Idéal récipiendaire du léopard de la meilleure mise en scène, le réalisateur portugais Pedro Costa aura peu parlé cette année à Locarno - il avait mal aux dents. Pas de conférence de presse comme il est d’usage, tout juste une rencontre avec le public, encore pantelant vingt minutes après la projection officielle. Des mots parcimonieux, pour prolonger ce Cavalo Dinheiro que l’on peut traverser comme un lent cauchemar, qui jetèrent sur le film une autre lumière, plus douce et dolente à la fois. Morceaux choisis.

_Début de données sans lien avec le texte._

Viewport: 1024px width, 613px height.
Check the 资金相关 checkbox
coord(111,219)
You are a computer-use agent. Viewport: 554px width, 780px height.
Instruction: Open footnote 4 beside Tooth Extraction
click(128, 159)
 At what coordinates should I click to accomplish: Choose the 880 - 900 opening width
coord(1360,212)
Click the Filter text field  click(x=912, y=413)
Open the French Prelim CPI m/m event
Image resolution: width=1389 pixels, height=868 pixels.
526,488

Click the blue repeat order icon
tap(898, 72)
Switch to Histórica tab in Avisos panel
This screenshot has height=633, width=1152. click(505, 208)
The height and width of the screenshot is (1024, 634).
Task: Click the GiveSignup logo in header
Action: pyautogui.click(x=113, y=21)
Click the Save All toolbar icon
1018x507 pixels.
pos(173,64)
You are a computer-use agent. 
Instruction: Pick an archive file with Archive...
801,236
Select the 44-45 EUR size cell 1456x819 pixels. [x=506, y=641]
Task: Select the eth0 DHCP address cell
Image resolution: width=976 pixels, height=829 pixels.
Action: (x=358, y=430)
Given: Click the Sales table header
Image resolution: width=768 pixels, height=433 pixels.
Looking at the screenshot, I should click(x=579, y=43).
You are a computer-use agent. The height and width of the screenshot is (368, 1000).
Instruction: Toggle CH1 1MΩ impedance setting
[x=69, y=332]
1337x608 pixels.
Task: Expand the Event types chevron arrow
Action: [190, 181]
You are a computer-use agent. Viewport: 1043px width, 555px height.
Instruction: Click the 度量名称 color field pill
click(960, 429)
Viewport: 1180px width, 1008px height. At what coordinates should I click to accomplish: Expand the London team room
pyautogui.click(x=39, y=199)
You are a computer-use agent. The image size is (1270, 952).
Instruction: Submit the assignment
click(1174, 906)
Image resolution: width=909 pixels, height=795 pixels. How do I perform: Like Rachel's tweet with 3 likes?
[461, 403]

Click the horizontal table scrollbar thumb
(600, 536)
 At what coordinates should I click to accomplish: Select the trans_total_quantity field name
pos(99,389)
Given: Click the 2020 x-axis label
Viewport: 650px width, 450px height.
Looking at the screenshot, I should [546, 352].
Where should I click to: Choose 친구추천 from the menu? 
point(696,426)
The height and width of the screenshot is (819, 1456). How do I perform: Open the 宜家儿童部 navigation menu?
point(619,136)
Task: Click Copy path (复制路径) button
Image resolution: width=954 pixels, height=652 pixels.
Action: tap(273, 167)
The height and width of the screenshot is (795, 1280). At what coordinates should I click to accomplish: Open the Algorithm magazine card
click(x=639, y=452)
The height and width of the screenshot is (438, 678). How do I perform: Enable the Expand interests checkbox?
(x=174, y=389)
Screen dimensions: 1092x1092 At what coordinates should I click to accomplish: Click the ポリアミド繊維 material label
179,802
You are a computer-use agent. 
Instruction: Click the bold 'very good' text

«Le point de départ de ce film, ce sont des histoires rapportées par Ventura [l'ouvrier d'origine cap-verdienne qui est l'acteur et personnage principal de ses derniers films, ndlr]. J'ai presque le même âge que lui, et nous étions aux mêmes endroits quand la révolution des œillets est survenue au Portugal, en 1974. J'avais la chance d'être un jeune garçon dans une révolution, vous ne pouvez pas savoir ce que c'est… Soudain, j'ai pu découvrir et faire l'expérience de la musique, de la politique, du cinéma, des filles, tout à la fois. J'étais heureux et anarchiste, je criais des slogans dans la rue, je prenais part à des occupations d'écoles et d'usines. J'avais 15 ans, et cela m'aveuglait.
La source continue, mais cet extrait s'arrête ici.